• [Records for the task]
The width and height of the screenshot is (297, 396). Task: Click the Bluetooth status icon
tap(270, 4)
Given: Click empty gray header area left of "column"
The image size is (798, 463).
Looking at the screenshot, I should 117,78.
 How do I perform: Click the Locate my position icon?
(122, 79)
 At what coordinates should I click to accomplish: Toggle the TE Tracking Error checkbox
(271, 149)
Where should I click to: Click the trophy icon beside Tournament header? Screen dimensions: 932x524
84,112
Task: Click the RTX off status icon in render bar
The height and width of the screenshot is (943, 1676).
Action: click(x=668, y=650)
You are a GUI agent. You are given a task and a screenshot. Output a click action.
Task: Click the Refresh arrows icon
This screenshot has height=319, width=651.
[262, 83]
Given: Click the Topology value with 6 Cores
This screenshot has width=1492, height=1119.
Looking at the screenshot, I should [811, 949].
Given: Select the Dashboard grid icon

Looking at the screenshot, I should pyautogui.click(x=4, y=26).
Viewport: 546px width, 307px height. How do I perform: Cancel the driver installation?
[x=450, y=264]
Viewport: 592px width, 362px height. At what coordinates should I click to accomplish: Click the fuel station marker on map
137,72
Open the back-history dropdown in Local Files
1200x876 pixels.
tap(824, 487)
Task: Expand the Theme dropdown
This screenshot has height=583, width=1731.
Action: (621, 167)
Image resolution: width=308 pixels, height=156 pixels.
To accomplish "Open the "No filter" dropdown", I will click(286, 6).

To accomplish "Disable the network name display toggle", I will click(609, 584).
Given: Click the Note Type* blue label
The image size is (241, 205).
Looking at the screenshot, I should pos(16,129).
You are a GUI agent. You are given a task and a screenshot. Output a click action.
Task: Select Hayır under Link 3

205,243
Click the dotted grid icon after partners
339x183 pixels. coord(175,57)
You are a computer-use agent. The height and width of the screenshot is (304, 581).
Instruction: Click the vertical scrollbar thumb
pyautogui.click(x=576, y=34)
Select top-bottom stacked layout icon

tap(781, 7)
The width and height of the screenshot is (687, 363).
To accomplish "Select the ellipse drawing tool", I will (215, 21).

• [Aim of the exercise] The answer consists of every line above in which the word "will" occurs.

• [Answer to this exercise]
To accomplish "Open the "No filter" dropdown", I will click(286, 6).
To accomplish "Disable the network name display toggle", I will click(609, 584).
To accomplish "Select the ellipse drawing tool", I will (215, 21).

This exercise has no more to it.